(Photo Credit: tec_estromberg/Flickr)
A recent campaign to outlaw age discrimination in the Philippines brings up relevant questions about age discrimination laws here in the states. In the Philippines, you might be "too old" to work in your thirties. Here in the states, it depends in part on where you live and how many employees your employer has.
Age Discrimination in Employment Act (ADEA) of 1967
The federal government passed the ADEA, which is enforced via the Equal Employment Opportunity Commission (EEOC.) This act protects workers aged 40 and older from being discriminated against because of their age. However, the federal government does not protect you if you are 39 or younger.
The Devil In The Details
An especially interesting detail in the ADEA is that "it is not illegal for an employer or other covered entity to favor an older worker over a younger one, even if both workers are age 40 or older." So, it seems that you may not be told you are too old, but you may be told you are not old enough.
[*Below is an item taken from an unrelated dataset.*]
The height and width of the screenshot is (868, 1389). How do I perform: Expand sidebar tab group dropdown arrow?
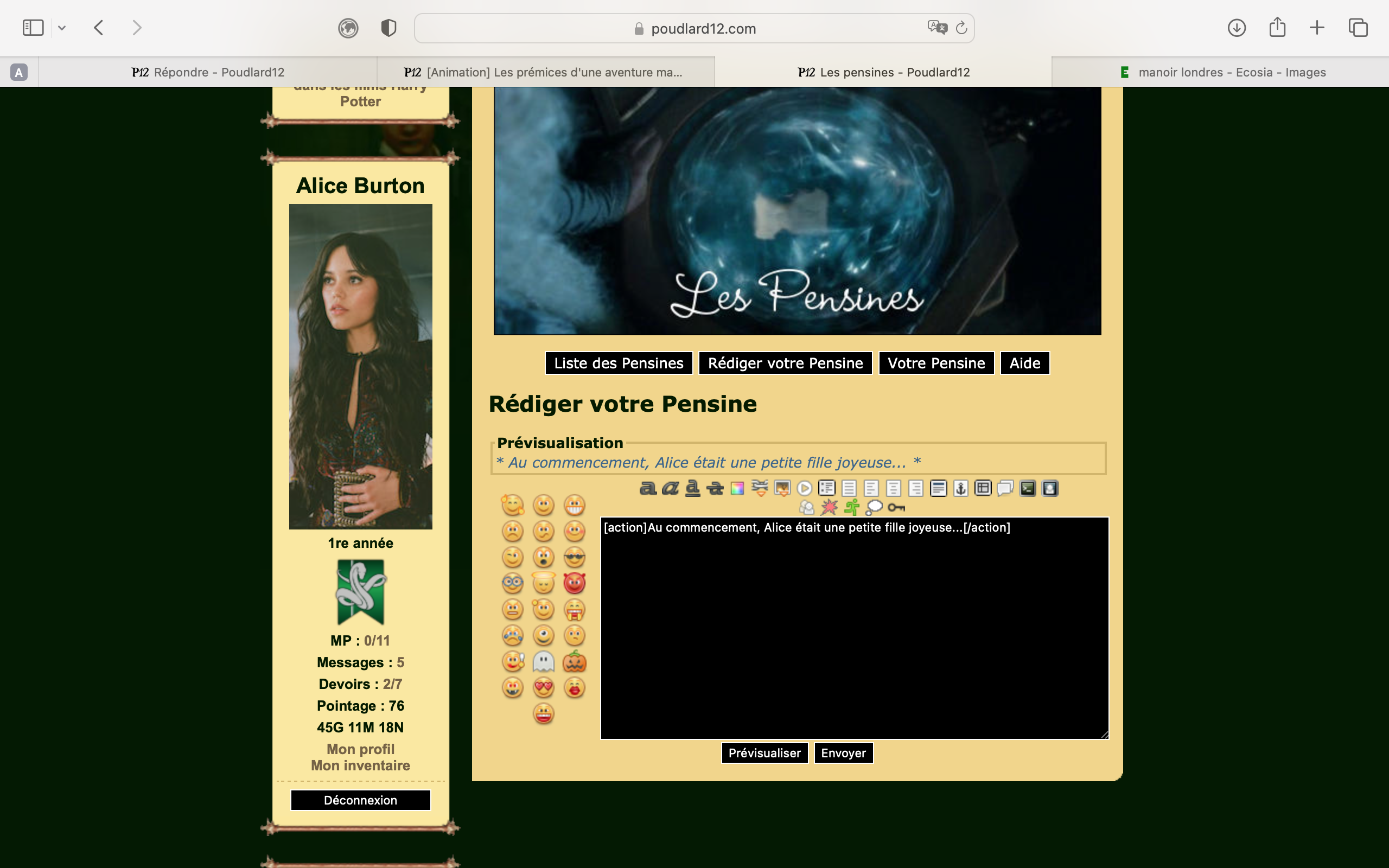[x=62, y=28]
The federal government mandates that in order to be protected from age discrimination laws, your employer must have at least 20 employees. If your company is so small that they only have, for example, 12 employees, you are not protected.
Some states pass stricter laws, and smaller employers are held responsible for age discrimination. This handy chart at Workplace Fairness details how many employees an employer must have to be covered. As you can see, in Calfornia an employer only needs five employees, and in Alaska, employers with only two employees are liable for federal age discrimination claims.
Age Discrimination Act of 1975
The Age Discrimination Act protects people of all ages, but only from discrimination at the hands of employers and other entities that receive federal funds. Good examples include colleges and universities that receive federal funding. If your employer receives assistance from the federal government, then you are protected against age discrimination no matter how old you are.
If you feel you have been the victim of age discrimination, best practice is to talk to a lawyer in your jurisdiction who specializes in employment and labor laws.